**Okunacak Metin**
Noguchi ve Hernandez’in tartışmaya açtıkları bu bireyselleştirme yaklaşımları tasarım aşamasından başlayarak, üretim sürecinin sonuna kadar devam eden ve sadece bir proje için kullanılan bir kişiselleştirmeyi değil, seri üretilmiş parçaların farklı kombinasyonlarla inşa sürecinde kullanılarak elde edilen bir kişiselleştirmeyi tanımlamaktadır.

Smith’in 1998’de ortaya attığı ve Noguchi & Hernandez’in geliştirdiği, üç farklı tasarım ve üretim yaklaşımının dışında K. Larson önderliğinde, Massachusetts Teknoloji Enstitüsündeki (MIT) House’n grubu tarafından paralel şekilde konutta kitlesel bireyselleştirme üzerine iki farklı yaklaşım geliştirilmiştir. Birincisi, neredeyse herkesin tercihi olan, kurumsal yükleniciler tarafından üretilen, standart bir evi satın almak; ikincisi ise küçük bir azınlık tarafından tercih edilen süreç, maliyet ve oluşacak riskleri göze alarak bir mimarla çalışmak (Larson, 2004). Bu farklı iki ev üretim yapısını değiştirmek üzerine House’n grubu, açık kaynaklı yapı (open source building) konseptini ve bu kavramı destekleyen yeni inşaat metotlarını araştırıp, prototipler geliştirip test ederek yeni tasarım yolları arayan bir öneri geliştirmiştir. Bu önerilen yeni anlayışta bir mimarın tasarladığı bir konutun kalitesi ve duyarlılığını, yükleniciler tarafından birden fazla toplu üretilen evde kullanarak verimliliği en üst düzeye çekmenin olası olduğu belirtilmiştir.

Aynı tip standart evlerin yerini almasını bekledikleri açık kaynaklı yapı modeli yaklaşımında;

• Konut yüklenicileri, bireylere özel çözümler sunan anlaşmacılara dönüşmekte,

• Mimarlar, binlerce benzersiz tasarım yapan tasarım-makinaları tasarlamakta,

• Üreticiler oluşturulacak ürünlerin standartlaşmasını sağlamakta ve üretilen bileşenlerin tedarikçilerine dönüşmekte,

• İnşaatçılar, uygulamacı ve monte edici durumuna dönüşmekte,

• Müşteriler (konut alıcıları), karar verme aşamasında tasarım, ürünler ve hizmetler konusunda kişiselleştirilmiş bilgileri veren tasarımcılara dönüşmektedir (Larson, 2004).

**Sağlanan Kayıtlar**
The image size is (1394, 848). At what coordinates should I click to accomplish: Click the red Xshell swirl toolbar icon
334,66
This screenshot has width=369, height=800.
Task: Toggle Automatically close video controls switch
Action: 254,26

**Görev Koşulları**
Okunacak metinde "Noguchi ve Hernandez’in" sözcüklerinden başlayıp "bir kişiselleştirmeyi tanımlamaktadır." sözcüklerine kadar, bunlar da dahil olmak üzere, olan bölümü yeniden yazın ve "kişiselleştirmeyi" sözcüğünü "özelleştirmeyi" olarak yeniden adlandırın. Kayıtlar metinden bağımsız, ayrı bir malzemedir.

**Eksiksiz Yanıt**
Noguchi ve Hernandez’in tartışmaya açtıkları bu bireyselleştirme yaklaşımları tasarım aşamasından başlayarak, üretim sürecinin sonuna kadar devam eden ve sadece bir proje için kullanılan bir özelleştirmeyi değil, seri üretilmiş parçaların farklı kombinasyonlarla inşa sürecinde kullanılarak elde edilen bir özelleştirmeyi tanımlamaktadır.